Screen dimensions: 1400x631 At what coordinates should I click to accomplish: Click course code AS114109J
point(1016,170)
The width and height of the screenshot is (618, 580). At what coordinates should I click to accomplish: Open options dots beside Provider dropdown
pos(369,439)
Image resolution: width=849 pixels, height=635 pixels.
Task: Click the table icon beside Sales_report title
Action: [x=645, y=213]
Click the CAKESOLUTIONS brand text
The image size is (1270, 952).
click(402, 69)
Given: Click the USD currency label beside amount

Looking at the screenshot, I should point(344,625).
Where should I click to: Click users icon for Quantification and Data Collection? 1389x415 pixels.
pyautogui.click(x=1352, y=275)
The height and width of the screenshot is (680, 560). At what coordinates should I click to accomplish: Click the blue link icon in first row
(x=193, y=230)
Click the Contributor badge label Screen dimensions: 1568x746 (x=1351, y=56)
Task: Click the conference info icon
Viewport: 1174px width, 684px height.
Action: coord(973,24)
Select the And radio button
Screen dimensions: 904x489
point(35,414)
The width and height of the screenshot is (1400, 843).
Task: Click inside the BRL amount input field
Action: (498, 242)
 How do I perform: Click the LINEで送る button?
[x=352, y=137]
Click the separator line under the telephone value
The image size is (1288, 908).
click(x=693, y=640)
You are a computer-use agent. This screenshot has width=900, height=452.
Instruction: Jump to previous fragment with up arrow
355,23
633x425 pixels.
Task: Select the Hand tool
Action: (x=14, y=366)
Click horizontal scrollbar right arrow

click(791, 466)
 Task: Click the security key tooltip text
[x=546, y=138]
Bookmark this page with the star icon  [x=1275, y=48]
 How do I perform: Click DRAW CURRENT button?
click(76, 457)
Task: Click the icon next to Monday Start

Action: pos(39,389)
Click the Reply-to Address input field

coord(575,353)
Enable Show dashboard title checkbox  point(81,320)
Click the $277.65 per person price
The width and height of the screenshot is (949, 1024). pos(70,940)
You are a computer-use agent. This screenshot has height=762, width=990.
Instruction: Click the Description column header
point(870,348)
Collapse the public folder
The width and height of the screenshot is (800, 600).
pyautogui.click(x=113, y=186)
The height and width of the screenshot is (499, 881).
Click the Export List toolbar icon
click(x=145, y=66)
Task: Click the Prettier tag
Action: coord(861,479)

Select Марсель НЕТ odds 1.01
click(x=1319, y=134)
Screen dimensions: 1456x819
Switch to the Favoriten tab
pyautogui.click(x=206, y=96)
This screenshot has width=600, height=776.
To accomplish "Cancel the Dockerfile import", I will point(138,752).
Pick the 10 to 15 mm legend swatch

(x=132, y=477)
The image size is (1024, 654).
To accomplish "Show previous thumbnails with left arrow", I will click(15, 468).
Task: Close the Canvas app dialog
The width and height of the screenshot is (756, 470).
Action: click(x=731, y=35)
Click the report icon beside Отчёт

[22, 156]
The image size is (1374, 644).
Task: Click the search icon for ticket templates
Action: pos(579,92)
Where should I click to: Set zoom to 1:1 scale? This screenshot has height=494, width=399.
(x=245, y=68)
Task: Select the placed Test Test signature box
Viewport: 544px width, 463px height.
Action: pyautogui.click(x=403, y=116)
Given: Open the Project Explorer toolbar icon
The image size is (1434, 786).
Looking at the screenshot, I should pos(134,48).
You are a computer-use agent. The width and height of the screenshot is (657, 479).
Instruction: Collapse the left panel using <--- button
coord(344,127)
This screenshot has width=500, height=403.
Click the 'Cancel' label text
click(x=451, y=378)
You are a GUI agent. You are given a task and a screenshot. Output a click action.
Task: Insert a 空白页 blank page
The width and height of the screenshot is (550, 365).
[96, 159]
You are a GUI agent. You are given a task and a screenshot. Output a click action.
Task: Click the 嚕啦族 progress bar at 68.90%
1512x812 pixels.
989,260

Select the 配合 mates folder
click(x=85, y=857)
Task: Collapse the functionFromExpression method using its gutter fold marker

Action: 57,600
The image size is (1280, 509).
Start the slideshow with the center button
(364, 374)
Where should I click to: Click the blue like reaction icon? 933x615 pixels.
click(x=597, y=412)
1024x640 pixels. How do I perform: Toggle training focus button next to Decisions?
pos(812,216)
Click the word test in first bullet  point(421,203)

○ ○ ○ ○ ○

» STATED EXERCISE
Recast every line of the material above as a Markdown table with two columns, Line No. and Material Line, leaving out the blank lines.

» CORRECT ANSWER
| Line No. | Material Line |
|---|---|
| 1 | Screen dimensions: 1400x631 At what coordinates should I click to accomplish: Click course code AS114109J |
| 2 | point(1016,170) |
| 3 | The width and height of the screenshot is (618, 580). At what coordinates should I click to accomplish: Open options dots beside Provider dropdown |
| 4 | pos(369,439) |
| 5 | Image resolution: width=849 pixels, height=635 pixels. |
| 6 | Task: Click the table icon beside Sales_report title |
| 7 | Action: [x=645, y=213] |
| 8 | Click the CAKESOLUTIONS brand text |
| 9 | The image size is (1270, 952). |
| 10 | click(402, 69) |
| 11 | Given: Click the USD currency label beside amount |
| 12 | Looking at the screenshot, I should point(344,625). |
| 13 | Where should I click to: Click users icon for Quantification and Data Collection? 1389x415 pixels. |
| 14 | pyautogui.click(x=1352, y=275) |
| 15 | The height and width of the screenshot is (680, 560). At what coordinates should I click to accomplish: Click the blue link icon in first row |
| 16 | (x=193, y=230) |
| 17 | Click the Contributor badge label Screen dimensions: 1568x746 (x=1351, y=56) |
| 18 | Task: Click the conference info icon |
| 19 | Viewport: 1174px width, 684px height. |
| 20 | Action: coord(973,24) |
| 21 | Select the And radio button |
| 22 | Screen dimensions: 904x489 |
| 23 | point(35,414) |
| 24 | The width and height of the screenshot is (1400, 843). |
| 25 | Task: Click inside the BRL amount input field |
| 26 | Action: (498, 242) |
| 27 |  How do I perform: Click the LINEで送る button? |
| 28 | [x=352, y=137] |
| 29 | Click the separator line under the telephone value |
| 30 | The image size is (1288, 908). |
| 31 | click(x=693, y=640) |
| 32 | You are a computer-use agent. This screenshot has width=900, height=452. |
| 33 | Instruction: Jump to previous fragment with up arrow |
| 34 | 355,23 |
| 35 | 633x425 pixels. |
| 36 | Task: Select the Hand tool |
| 37 | Action: (x=14, y=366) |
| 38 | Click horizontal scrollbar right arrow |
| 39 | click(791, 466) |
| 40 |  Task: Click the security key tooltip text |
| 41 | [x=546, y=138] |
| 42 | Bookmark this page with the star icon  [x=1275, y=48] |
| 43 |  How do I perform: Click DRAW CURRENT button? |
| 44 | click(76, 457) |
| 45 | Task: Click the icon next to Monday Start |
| 46 | Action: pos(39,389) |
| 47 | Click the Reply-to Address input field |
| 48 | coord(575,353) |
| 49 | Enable Show dashboard title checkbox  point(81,320) |
| 50 | Click the $277.65 per person price |
| 51 | The width and height of the screenshot is (949, 1024). pos(70,940) |
| 52 | You are a computer-use agent. This screenshot has height=762, width=990. |
| 53 | Instruction: Click the Description column header |
| 54 | point(870,348) |
| 55 | Collapse the public folder |
| 56 | The width and height of the screenshot is (800, 600). |
| 57 | pyautogui.click(x=113, y=186) |
| 58 | The height and width of the screenshot is (499, 881). |
| 59 | Click the Export List toolbar icon |
| 60 | click(x=145, y=66) |
| 61 | Task: Click the Prettier tag |
| 62 | Action: coord(861,479) |
| 63 | Select Марсель НЕТ odds 1.01 |
| 64 | click(x=1319, y=134) |
| 65 | Screen dimensions: 1456x819 |
| 66 | Switch to the Favoriten tab |
| 67 | pyautogui.click(x=206, y=96) |
| 68 | This screenshot has width=600, height=776. |
| 69 | To accomplish "Cancel the Dockerfile import", I will point(138,752). |
| 70 | Pick the 10 to 15 mm legend swatch |
| 71 | (x=132, y=477) |
| 72 | The image size is (1024, 654). |
| 73 | To accomplish "Show previous thumbnails with left arrow", I will click(15, 468). |
| 74 | Task: Close the Canvas app dialog |
| 75 | The width and height of the screenshot is (756, 470). |
| 76 | Action: click(x=731, y=35) |
| 77 | Click the report icon beside Отчёт |
| 78 | [22, 156] |
| 79 | The image size is (1374, 644). |
| 80 | Task: Click the search icon for ticket templates |
| 81 | Action: pos(579,92) |
| 82 | Where should I click to: Set zoom to 1:1 scale? This screenshot has height=494, width=399. |
| 83 | (x=245, y=68) |
| 84 | Task: Select the placed Test Test signature box |
| 85 | Viewport: 544px width, 463px height. |
| 86 | Action: pyautogui.click(x=403, y=116) |
| 87 | Given: Open the Project Explorer toolbar icon |
| 88 | The image size is (1434, 786). |
| 89 | Looking at the screenshot, I should pos(134,48). |
| 90 | You are a computer-use agent. The width and height of the screenshot is (657, 479). |
| 91 | Instruction: Collapse the left panel using <--- button |
| 92 | coord(344,127) |
| 93 | This screenshot has width=500, height=403. |
| 94 | Click the 'Cancel' label text |
| 95 | click(x=451, y=378) |
| 96 | You are a GUI agent. You are given a task and a screenshot. Output a click action. |
| 97 | Task: Insert a 空白页 blank page |
| 98 | The width and height of the screenshot is (550, 365). |
| 99 | [96, 159] |
| 100 | You are a GUI agent. You are given a task and a screenshot. Output a click action. |
| 101 | Task: Click the 嚕啦族 progress bar at 68.90% |
| 102 | 1512x812 pixels. |
| 103 | 989,260 |
| 104 | Select the 配合 mates folder |
| 105 | click(x=85, y=857) |
| 106 | Task: Collapse the functionFromExpression method using its gutter fold marker |
| 107 | Action: 57,600 |
| 108 | The image size is (1280, 509). |
| 109 | Start the slideshow with the center button |
| 110 | (364, 374) |
| 111 | Where should I click to: Click the blue like reaction icon? 933x615 pixels. |
| 112 | click(x=597, y=412) |
| 113 | 1024x640 pixels. How do I perform: Toggle training focus button next to Decisions? |
| 114 | pos(812,216) |
| 115 | Click the word test in first bullet  point(421,203) |